Everyone knows Cartier-Bresson's attention to social issues. I did not imagine that in this strange and atypical summer I would have stumbled upon a jewel in a remote corner of the world.

Everyone knows Cartier-Bresson’s attention to social issues. I did not imagine that in this strange and atypical summer I would have stumbled upon a jewel in a remote corner of the world.

The co-founder of the Magnum agency has dedicated magnificent reportages to the people of the Italian region from which I come, Basilicata, creating a visual document of great value that spans twenty years of regional history.

Basilicata

I am Italian and I come from a small southern region that has two names: Basilicata or Lucania.
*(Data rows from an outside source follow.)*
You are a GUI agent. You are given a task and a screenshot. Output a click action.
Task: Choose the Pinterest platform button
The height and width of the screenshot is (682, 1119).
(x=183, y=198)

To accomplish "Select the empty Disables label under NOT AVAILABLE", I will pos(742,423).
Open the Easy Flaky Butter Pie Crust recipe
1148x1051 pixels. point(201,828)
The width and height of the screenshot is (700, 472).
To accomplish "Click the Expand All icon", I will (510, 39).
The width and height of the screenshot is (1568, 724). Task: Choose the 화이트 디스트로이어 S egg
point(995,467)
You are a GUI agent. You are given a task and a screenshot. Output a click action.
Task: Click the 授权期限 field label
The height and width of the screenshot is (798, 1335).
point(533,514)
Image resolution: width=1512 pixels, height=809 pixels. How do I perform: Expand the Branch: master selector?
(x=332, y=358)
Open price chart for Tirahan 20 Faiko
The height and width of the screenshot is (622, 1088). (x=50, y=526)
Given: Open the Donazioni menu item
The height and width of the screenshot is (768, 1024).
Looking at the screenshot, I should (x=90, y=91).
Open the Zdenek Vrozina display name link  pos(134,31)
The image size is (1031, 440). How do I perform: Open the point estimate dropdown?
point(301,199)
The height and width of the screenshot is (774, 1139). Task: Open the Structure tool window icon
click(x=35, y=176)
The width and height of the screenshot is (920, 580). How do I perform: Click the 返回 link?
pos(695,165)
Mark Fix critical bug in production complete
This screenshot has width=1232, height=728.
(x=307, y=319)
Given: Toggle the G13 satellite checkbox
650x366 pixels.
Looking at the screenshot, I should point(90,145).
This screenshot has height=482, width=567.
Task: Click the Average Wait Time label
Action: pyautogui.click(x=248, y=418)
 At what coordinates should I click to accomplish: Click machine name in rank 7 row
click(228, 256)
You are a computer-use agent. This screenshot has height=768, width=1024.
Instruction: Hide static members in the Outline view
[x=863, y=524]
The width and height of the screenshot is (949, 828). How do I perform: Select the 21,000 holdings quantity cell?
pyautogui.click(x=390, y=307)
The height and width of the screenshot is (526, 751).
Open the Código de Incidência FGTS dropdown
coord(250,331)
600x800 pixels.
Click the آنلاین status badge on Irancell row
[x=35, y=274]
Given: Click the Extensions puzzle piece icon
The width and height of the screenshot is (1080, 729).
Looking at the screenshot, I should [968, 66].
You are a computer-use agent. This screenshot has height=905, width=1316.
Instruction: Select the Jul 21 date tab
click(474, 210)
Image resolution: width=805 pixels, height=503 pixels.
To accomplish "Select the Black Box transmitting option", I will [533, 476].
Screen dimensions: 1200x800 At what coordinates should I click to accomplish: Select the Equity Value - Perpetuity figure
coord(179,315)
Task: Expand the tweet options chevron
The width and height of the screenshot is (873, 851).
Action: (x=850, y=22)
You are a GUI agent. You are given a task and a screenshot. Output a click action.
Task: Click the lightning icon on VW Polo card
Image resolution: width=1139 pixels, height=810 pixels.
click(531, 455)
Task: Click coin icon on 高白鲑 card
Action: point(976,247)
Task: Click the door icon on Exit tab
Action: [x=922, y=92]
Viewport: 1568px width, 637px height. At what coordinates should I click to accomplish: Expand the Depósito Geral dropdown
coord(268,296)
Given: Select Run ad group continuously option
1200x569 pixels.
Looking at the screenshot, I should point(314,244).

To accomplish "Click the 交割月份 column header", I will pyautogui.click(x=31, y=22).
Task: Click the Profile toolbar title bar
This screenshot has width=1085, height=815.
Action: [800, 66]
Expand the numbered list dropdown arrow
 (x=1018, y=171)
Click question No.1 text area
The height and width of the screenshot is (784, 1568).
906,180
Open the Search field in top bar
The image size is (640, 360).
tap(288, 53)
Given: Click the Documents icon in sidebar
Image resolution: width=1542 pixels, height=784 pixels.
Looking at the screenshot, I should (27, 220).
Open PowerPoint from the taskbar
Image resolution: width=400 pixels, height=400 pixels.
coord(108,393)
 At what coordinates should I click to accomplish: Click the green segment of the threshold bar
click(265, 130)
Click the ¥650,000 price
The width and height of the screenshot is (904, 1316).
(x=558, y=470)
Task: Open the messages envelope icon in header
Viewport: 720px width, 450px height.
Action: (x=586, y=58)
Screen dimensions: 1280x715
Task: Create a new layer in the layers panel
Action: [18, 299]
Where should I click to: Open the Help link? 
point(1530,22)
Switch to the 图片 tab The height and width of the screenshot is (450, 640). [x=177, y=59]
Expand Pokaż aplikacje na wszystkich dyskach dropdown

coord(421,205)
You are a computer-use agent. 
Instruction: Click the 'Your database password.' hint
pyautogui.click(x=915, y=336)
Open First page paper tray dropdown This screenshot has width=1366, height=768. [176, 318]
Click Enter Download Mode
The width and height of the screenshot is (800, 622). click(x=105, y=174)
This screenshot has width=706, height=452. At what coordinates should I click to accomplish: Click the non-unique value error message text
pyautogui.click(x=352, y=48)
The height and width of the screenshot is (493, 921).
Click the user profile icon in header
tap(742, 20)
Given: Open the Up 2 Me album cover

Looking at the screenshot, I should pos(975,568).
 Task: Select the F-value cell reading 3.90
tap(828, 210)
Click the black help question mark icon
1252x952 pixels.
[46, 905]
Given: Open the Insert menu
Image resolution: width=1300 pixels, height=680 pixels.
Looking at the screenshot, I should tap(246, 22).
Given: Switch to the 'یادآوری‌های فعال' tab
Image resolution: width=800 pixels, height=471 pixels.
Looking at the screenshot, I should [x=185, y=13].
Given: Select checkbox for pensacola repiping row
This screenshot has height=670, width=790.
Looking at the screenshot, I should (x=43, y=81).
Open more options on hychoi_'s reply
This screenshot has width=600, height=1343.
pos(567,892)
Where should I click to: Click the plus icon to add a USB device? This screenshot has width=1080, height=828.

Basilicata is characterized by rugged mountains, clayey hills and two seas that caress the eastern and western extremities of the region. The territory of Basilicata was originally identified as Lucania whose etymology goes back to the Greeks (lykos = wolves) or to the Romans (lucus = sacred forest). In both cases, the ancients associated this region with an idea of ​​a mysterious and dangerous and therefore sacred territory. One of our distinguished countrymen (Leonardo Sinisgalli), says that the people of Basilicata (“Lucani”) are not exhibitionists, that they prefer to live in the shadows and that they are full of patience and resilience. Basilicata has been forgotten by Italy for a very long time, but it must also be said that for a long time the Lucan political class has limited itself to distributing “favors” and exercising a fictitious power, creating a web of patronage that has certainly limited development in order to keep “the chair” for themselves and their friends at any costs. This situation caused a massive migratory phenomenon of talent and those who had the courage to stay, had to face enormous difficulties in order to carry out an entrepreneurial project or even a simple cultural initiative. I belong to the group of those who left Basilicata and who feel great admiration for those who, in a context like that, have managed to carry out initiatives and projects.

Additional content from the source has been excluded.